**Document extract**

• • • • • • •

In use, objects to be decontaminated, such as mail, are placed within the cavity 14 and the doors 16 locked so as to seal the cavity 14. Air heated in excess of 248° F is introduced through the inlet 24 with a positive air pressure using a blower or the like. Ozone may be introduced into the cavity 14 with the

heated air. The air enters into the cavity 14 through a perforated baffle 32.

Preferably, the air is circulated using fans 34 or the like, although due to the size of the unit 10 the introduction of the airthrough the inlet 24 is probably sufficient to ensure an overall consistent temperature within the cavity 14. The heated air may be passed through an air scrubber 36, such as high efficiency particulate arrestance (HEPA) and carbon filters, to remove the remains of the organisms from the air and to prevent them from reaching the environment.

Other filters 36 such as charcoal filters or UV filters may be employed as well.

• • • • • • •

**Excerpted records**
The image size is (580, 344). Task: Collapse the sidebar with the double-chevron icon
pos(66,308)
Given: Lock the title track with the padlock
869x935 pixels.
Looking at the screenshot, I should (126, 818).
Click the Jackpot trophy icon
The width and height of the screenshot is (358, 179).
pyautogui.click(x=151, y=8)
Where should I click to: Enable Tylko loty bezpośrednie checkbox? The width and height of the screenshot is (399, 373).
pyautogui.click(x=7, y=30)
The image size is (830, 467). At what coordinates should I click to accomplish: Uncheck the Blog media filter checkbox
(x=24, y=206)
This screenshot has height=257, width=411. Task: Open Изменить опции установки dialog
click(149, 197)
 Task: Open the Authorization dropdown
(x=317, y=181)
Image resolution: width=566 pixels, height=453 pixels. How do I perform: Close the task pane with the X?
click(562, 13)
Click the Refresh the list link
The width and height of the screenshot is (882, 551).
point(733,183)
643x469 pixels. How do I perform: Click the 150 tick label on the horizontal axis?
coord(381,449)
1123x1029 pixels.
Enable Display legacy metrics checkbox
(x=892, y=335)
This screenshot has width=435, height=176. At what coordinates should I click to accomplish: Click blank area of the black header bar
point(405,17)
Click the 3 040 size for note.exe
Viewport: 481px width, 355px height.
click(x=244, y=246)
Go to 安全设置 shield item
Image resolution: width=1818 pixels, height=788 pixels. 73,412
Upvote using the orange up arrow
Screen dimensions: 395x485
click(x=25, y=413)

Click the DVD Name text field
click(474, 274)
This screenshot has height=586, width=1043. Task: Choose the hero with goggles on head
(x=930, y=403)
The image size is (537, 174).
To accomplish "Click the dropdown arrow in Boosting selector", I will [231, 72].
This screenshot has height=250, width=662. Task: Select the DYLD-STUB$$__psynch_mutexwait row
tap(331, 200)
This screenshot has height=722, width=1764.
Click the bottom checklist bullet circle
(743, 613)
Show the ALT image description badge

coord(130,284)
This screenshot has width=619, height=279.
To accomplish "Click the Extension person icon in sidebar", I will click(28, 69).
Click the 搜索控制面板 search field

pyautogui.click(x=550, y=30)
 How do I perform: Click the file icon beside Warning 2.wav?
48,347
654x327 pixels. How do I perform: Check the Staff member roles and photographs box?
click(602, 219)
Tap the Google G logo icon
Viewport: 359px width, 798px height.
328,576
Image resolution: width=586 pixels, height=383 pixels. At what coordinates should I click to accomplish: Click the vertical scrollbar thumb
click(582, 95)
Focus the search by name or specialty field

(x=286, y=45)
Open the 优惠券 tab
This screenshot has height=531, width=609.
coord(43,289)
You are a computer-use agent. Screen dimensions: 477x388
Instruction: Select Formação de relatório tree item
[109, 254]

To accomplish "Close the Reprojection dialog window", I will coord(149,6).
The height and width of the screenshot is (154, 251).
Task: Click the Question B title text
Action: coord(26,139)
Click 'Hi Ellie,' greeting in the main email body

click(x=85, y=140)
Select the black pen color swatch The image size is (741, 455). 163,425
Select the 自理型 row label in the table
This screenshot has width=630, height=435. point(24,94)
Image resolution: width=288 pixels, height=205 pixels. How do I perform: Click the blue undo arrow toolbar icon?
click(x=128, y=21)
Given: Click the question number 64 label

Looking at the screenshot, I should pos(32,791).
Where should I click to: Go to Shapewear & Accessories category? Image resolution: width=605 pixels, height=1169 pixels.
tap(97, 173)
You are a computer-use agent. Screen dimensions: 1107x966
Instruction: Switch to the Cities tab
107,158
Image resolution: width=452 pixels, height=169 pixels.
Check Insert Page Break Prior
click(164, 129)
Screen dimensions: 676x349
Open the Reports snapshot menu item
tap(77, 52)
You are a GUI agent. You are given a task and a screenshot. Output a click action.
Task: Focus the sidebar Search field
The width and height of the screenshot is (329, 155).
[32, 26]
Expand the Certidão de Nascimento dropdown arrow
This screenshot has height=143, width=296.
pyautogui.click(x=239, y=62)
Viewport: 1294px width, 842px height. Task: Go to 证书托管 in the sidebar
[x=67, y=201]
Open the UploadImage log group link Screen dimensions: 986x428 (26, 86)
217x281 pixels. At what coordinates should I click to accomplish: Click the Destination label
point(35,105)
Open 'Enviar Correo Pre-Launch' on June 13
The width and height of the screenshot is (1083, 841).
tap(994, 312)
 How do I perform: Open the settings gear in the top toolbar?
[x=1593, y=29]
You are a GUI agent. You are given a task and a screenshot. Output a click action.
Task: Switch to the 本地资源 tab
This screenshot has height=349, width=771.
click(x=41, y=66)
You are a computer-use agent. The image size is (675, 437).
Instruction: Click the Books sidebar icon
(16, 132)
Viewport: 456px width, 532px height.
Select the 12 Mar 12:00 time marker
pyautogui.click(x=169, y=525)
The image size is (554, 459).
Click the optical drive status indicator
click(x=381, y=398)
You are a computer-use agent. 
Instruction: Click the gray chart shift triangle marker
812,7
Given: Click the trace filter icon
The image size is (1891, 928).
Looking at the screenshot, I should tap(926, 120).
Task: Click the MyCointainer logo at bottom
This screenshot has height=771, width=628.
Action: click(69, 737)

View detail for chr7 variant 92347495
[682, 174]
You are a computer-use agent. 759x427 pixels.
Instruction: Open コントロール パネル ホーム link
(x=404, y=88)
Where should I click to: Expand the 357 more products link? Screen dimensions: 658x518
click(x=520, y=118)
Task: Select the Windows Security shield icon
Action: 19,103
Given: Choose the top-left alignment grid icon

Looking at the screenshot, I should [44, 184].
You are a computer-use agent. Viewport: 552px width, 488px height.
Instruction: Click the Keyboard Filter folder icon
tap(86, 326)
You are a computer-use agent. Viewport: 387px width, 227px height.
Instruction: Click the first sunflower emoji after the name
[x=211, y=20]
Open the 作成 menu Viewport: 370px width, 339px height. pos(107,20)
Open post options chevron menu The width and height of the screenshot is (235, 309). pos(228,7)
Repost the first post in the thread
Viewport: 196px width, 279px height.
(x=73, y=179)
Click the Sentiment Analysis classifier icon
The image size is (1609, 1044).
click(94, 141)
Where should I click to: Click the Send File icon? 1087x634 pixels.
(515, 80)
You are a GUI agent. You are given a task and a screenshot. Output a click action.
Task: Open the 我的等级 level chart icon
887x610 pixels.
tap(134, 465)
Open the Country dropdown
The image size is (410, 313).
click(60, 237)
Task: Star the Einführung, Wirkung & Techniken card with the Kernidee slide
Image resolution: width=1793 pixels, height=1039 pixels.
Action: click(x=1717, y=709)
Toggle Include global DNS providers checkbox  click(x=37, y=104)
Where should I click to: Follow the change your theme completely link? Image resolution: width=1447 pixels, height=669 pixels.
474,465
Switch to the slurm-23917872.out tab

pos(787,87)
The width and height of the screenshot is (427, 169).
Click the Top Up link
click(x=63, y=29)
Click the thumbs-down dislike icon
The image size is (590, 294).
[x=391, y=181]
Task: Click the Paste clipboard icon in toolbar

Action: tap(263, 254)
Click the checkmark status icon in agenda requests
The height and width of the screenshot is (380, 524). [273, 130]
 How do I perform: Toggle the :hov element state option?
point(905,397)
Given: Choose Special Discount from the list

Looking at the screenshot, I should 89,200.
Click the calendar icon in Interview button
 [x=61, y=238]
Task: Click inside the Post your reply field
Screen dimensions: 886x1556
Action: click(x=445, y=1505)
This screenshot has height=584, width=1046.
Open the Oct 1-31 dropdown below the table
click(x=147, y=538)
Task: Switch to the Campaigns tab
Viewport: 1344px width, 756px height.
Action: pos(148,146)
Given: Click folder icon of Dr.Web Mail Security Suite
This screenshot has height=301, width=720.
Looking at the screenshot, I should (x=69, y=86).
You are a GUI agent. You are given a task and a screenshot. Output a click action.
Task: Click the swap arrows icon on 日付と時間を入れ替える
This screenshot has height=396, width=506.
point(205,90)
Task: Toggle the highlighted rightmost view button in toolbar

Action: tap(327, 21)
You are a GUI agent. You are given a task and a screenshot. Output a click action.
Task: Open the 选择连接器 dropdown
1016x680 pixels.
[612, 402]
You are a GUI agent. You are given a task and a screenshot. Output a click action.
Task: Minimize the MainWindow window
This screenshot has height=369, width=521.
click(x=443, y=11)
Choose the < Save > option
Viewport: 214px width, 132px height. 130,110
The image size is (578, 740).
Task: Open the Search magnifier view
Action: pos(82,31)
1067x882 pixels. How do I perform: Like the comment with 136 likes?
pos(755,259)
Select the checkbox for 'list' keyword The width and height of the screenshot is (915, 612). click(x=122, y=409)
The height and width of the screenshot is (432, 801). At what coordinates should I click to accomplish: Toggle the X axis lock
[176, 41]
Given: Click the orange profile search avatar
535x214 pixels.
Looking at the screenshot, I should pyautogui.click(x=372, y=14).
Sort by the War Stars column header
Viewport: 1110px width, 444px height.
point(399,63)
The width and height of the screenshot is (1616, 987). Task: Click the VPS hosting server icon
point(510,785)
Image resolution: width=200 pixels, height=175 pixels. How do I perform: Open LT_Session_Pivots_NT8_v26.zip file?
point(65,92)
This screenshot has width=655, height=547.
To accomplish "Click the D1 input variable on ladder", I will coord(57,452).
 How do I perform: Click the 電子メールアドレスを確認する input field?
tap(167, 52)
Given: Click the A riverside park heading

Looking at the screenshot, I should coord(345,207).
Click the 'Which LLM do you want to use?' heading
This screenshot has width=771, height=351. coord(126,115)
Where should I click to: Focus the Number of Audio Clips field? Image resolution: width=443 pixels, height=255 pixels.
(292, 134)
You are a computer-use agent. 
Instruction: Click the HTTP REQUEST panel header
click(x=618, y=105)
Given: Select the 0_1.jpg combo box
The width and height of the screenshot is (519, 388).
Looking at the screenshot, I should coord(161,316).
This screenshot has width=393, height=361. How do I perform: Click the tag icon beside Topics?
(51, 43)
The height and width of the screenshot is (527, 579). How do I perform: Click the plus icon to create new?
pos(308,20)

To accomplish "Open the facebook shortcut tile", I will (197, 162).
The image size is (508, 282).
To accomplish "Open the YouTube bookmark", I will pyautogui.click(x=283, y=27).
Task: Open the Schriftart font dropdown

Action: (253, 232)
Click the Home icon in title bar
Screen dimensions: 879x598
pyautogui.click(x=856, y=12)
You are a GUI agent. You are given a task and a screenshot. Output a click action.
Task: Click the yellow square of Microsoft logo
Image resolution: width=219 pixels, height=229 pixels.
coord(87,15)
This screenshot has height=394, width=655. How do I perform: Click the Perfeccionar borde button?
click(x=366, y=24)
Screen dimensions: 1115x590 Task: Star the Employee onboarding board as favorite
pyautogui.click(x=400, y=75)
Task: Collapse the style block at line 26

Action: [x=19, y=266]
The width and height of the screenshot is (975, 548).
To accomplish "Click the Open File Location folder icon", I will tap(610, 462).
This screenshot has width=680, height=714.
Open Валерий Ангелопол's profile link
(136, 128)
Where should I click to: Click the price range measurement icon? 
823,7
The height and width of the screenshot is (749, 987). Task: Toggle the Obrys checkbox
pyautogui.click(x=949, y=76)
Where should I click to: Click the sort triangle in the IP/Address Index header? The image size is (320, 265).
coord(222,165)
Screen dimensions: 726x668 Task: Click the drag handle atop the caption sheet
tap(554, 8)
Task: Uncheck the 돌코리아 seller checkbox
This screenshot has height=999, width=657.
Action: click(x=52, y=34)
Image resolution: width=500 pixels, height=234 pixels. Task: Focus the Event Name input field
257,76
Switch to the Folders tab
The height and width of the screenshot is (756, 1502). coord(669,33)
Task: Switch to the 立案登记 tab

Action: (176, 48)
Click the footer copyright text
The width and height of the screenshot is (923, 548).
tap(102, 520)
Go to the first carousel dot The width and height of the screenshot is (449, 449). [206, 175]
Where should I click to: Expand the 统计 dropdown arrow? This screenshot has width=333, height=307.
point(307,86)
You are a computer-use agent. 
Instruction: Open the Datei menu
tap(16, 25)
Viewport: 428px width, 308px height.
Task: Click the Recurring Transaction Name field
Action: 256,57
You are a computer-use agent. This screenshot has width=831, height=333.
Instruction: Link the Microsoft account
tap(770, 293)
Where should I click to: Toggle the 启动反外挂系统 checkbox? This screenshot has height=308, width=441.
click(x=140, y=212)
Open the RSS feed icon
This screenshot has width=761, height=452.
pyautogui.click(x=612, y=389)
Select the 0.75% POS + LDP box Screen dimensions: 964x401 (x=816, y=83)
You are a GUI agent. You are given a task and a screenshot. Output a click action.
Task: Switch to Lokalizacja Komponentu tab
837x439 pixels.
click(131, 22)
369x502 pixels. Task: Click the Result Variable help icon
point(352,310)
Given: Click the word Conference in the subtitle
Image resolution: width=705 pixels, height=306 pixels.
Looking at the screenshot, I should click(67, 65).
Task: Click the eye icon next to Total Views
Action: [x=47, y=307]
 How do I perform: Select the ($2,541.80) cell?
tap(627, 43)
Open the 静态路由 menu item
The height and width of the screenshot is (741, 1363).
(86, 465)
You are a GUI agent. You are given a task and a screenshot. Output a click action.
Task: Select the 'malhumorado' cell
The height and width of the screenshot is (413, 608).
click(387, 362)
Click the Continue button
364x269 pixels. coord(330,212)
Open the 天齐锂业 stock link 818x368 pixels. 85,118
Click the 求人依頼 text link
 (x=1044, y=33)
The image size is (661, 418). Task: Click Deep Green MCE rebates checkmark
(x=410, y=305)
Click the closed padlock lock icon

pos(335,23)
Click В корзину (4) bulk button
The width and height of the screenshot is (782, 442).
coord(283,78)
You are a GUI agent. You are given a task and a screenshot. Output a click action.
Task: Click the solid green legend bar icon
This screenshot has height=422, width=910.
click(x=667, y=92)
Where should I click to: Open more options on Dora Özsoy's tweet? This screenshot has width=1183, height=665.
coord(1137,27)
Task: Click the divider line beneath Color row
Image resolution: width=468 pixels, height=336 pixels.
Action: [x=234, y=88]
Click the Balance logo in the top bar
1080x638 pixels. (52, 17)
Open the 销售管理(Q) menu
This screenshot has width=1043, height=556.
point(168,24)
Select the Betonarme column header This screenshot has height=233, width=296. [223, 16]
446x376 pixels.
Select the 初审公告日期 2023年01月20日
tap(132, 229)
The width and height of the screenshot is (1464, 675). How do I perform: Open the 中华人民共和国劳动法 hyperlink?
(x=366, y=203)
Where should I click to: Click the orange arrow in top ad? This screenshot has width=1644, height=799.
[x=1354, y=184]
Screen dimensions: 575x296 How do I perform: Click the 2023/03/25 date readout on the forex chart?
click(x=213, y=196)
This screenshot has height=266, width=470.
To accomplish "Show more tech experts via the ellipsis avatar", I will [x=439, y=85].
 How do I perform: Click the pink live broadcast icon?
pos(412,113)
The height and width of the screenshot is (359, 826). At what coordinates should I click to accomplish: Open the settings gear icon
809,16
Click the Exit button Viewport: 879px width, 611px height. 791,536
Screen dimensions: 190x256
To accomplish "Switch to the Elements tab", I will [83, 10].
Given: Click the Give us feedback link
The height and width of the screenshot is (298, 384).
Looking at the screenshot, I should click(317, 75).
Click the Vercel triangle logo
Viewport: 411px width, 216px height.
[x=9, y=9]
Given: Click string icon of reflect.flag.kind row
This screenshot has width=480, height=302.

• • • • • • •

**Activity list**
1/ Revise the decontamination unit description, starting at "heated air. The" and ending at "reaching the environment.", so that "impellers" replaces "fans".
2/ Answer these questions about the decontamination unit description.
(a) The heated air introduced through the inlet exceeds what temperature?
(b) Through what does the air enter the cavity?
(c) Besides the HEPA and carbon filters, which other filters does the text name?

**Solutions to each task**
1/
heated air. The air enters into the cavity 14 through a perforated baffle 32.

Preferably, the air is circulated using impellers 34 or the like, although due to the size of the unit 10 the introduction of the airthrough the inlet 24 is probably sufficient to ensure an overall consistent temperature within the cavity 14. The heated air may be passed through an air scrubber 36, such as high efficiency particulate arrestance (HEPA) and carbon filters, to remove the remains of the organisms from the air and to prevent them from reaching the environment.

2/
(a) 248° F
(b) A perforated baffle 32
(c) Charcoal filters or UV filters